Start Exercise data

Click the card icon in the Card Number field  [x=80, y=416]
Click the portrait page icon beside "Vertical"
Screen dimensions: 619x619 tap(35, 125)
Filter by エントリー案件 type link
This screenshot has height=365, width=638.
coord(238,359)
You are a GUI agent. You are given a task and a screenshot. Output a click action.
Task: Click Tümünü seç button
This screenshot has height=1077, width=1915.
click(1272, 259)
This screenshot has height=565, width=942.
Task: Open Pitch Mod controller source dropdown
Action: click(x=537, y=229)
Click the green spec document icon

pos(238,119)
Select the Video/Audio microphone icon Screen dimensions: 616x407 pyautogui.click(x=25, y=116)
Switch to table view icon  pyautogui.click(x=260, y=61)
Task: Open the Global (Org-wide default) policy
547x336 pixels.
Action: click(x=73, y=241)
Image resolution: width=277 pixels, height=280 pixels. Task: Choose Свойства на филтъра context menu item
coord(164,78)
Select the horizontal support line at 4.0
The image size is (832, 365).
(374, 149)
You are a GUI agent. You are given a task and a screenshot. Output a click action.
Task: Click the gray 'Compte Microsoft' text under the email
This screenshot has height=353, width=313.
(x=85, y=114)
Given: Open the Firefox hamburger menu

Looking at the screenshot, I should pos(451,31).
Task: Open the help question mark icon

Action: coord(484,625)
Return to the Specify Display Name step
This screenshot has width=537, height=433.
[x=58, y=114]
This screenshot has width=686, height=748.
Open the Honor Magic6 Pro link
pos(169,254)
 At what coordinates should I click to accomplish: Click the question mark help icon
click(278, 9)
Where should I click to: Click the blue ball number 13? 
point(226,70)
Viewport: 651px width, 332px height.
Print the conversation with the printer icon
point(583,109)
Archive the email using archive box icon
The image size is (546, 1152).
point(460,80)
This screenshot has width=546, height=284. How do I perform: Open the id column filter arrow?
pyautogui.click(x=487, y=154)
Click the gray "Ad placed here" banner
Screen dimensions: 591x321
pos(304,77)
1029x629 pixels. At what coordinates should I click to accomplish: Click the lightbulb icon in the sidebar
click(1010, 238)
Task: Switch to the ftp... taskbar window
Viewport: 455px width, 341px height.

End Exercise data

> [Short exercise]:
Format each line of the entries above as a JSON array of strings, one string per line, and leave out blank lines.

> [Completed exercise]:
[
  "Click the card icon in the Card Number field  [x=80, y=416]",
  "Click the portrait page icon beside \"Vertical\"",
  "Screen dimensions: 619x619 tap(35, 125)",
  "Filter by エントリー案件 type link",
  "This screenshot has height=365, width=638.",
  "coord(238,359)",
  "You are a GUI agent. You are given a task and a screenshot. Output a click action.",
  "Task: Click Tümünü seç button",
  "This screenshot has height=1077, width=1915.",
  "click(1272, 259)",
  "This screenshot has height=565, width=942.",
  "Task: Open Pitch Mod controller source dropdown",
  "Action: click(x=537, y=229)",
  "Click the green spec document icon",
  "pos(238,119)",
  "Select the Video/Audio microphone icon Screen dimensions: 616x407 pyautogui.click(x=25, y=116)",
  "Switch to table view icon  pyautogui.click(x=260, y=61)",
  "Task: Open the Global (Org-wide default) policy",
  "547x336 pixels.",
  "Action: click(x=73, y=241)",
  "Image resolution: width=277 pixels, height=280 pixels. Task: Choose Свойства на филтъра context menu item",
  "coord(164,78)",
  "Select the horizontal support line at 4.0",
  "The image size is (832, 365).",
  "(374, 149)",
  "You are a GUI agent. You are given a task and a screenshot. Output a click action.",
  "Task: Click the gray 'Compte Microsoft' text under the email",
  "This screenshot has height=353, width=313.",
  "(x=85, y=114)",
  "Given: Open the Firefox hamburger menu",
  "Looking at the screenshot, I should pos(451,31).",
  "Task: Open the help question mark icon",
  "Action: coord(484,625)",
  "Return to the Specify Display Name step",
  "This screenshot has width=537, height=433.",
  "[x=58, y=114]",
  "This screenshot has width=686, height=748.",
  "Open the Honor Magic6 Pro link",
  "pos(169,254)",
  " At what coordinates should I click to accomplish: Click the question mark help icon",
  "click(278, 9)",
  "Where should I click to: Click the blue ball number 13? ",
  "point(226,70)",
  "Viewport: 651px width, 332px height.",
  "Print the conversation with the printer icon",
  "point(583,109)",
  "Archive the email using archive box icon",
  "The image size is (546, 1152).",
  "point(460,80)",
  "This screenshot has width=546, height=284. How do I perform: Open the id column filter arrow?",
  "pyautogui.click(x=487, y=154)",
  "Click the gray \"Ad placed here\" banner",
  "Screen dimensions: 591x321",
  "pos(304,77)",
  "1029x629 pixels. At what coordinates should I click to accomplish: Click the lightbulb icon in the sidebar",
  "click(1010, 238)",
  "Task: Switch to the ftp... taskbar window",
  "Viewport: 455px width, 341px height."
]